2021 Joel Palmer Award

On January 4, 1971, two plain-clothed FBI agents, who did not identify themselves, entered the James family home in North Portland, Oregon, to arrest Charles James, Jr., who had been declared AWOL from the Navy. Cheryl D. James, then seventeen years old, witnessed one of the agents putting her younger brother in a chokehold, and he was unable to breathe. She hit the agent over the head with a rolling pin and was violently arrested later that day in her home by about a dozen armed agents. In April 1971, Cheryl, a minor, was convicted of assault, resisting arrest, and opposing FBI agents with a dangerous weapon (a rolling pin) and sentenced to eighteen months at Terminal Island prison in San Pedro, California. In this research article, Jane Cigarran documents the case of Cheryl D. James “as a microcosm of what was happening across the country at the time,” and how it revealed the racial politics in Portland during the 1960s and 1970s. Her case, Cigarran argues, “offers a glimpse into how a system of ‘law and order’ that is supposed to protect and serve proved fundamentally set up to fail Black women in Portland.”

Honorable Mentions

Pioneer Problems: ‘Wanton Murder,’ Indian War Veterans, and Oregon's Violent History (Summer 2020)
by Marc James Carpenter

In this research article, Marc James Carpenter examines the Indian War Veterans of the North Pacific Coast (IWV-NPC), an organization founded by former volunteer soldiers in Oregon and Washington, and how their efforts to reshape historical memory fit within the larger pioneer narrative of the late nineteenth and early twentieth centuries — a narrative that often skewed Euro-American violence against Native people. Pioneer societies and historians during the late nineteenth and early twentieth centuries distorted these historical narratives through omission, ignoring settlers’ violence toward Native people and condemning their retribution. As Carpenter suggests, “a true history of the Pacific Northwest must reckon with the legions of Euro-American pioneers who, during the 1840s, the 1850s, and beyond, pursued pogroms and inflicted acts of workaday racial violence in pursuit of a White ethno-state.”

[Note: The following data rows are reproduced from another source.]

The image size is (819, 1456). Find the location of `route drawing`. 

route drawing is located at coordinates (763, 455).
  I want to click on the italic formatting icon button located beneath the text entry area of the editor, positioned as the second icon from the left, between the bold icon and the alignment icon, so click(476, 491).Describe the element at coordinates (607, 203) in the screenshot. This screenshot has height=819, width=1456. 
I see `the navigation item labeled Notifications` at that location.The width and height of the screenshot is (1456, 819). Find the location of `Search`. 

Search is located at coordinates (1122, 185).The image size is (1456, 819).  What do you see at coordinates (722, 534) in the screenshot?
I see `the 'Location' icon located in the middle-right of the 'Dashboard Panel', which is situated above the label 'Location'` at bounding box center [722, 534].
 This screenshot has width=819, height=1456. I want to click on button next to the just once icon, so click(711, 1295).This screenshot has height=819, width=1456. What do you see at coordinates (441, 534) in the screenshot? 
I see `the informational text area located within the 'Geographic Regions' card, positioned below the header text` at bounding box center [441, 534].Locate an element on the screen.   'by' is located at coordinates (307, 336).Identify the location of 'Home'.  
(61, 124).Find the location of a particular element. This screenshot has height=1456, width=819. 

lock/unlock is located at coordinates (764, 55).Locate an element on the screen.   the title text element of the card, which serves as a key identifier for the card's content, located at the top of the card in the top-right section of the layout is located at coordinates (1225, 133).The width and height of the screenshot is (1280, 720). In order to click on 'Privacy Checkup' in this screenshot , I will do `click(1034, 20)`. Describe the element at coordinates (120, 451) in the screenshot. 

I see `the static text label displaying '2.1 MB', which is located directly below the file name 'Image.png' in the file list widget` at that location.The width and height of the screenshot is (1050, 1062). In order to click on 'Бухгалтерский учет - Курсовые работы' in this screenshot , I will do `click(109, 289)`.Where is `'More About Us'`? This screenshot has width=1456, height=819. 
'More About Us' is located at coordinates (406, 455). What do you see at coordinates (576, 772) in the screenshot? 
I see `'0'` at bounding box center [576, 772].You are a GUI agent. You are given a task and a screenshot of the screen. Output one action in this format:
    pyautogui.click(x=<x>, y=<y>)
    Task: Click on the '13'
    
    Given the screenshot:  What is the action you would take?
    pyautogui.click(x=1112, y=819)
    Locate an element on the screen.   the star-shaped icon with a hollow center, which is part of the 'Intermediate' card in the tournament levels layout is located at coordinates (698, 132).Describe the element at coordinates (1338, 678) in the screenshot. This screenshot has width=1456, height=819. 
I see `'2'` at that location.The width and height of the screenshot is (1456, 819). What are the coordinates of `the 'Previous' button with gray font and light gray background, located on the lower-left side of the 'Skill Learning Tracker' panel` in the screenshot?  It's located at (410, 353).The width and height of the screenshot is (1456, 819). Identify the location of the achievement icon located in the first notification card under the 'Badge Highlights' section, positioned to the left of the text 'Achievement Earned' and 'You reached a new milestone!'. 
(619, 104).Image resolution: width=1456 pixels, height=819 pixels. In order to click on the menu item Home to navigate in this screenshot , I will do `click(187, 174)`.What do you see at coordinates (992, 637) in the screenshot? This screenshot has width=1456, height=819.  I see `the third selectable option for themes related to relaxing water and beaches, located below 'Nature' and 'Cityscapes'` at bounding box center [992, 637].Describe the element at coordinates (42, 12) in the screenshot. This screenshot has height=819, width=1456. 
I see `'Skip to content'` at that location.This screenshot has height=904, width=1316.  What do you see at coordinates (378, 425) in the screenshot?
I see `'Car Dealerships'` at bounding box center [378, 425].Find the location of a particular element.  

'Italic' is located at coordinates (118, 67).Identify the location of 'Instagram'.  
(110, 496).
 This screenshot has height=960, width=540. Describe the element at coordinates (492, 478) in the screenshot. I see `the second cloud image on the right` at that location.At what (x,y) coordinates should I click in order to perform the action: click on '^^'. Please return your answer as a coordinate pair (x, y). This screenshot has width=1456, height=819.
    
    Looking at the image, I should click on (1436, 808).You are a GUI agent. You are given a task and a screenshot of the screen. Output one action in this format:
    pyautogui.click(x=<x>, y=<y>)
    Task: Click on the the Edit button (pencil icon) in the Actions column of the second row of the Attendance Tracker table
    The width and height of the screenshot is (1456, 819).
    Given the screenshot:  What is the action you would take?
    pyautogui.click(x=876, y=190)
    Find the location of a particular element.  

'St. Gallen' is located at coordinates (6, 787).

Clara Bewick Colby and the Oregon Woman Suffrage Campaign of 1905–1906 (Spring 2020)
by Kristin Mapel Bloomberg

Clara Bewick Colby arrived in Oregon in 1904 and was one of Oregon’s primary fieldworkers during the state’s 1905 to 1906 woman suffrage campaign. In this research article, Kristin Mapel Bloomberg analyzes Colby’s detailed campaign fieldwork records to reveal how “activists conducted their work, building on prior movement strategies by systematizing a professional class of suffrage workers into a centrally organized campaign.” Colby spent her early years as a foot soldier of the movement in Beatrice, Nebraska, where she “wielded her political acumen on the speaker’s platform and as publisher of the influential The Woman’s Tribune (1883–1909), the second-longest-running woman’s rights journal in the United States.” By the time she arrived in Oregon in 1904, she had “ascended to and fallen from the heights of suffrage influence,” but as Bloomberg describes, Oregon held promise and Colby worked tirelessly to collect signatures to put a state constitutional change on the ballot. While the 1905–1906 campaign was imperfect and ultimately failed, it helped establish strategies that would be used successfully in future campaigns.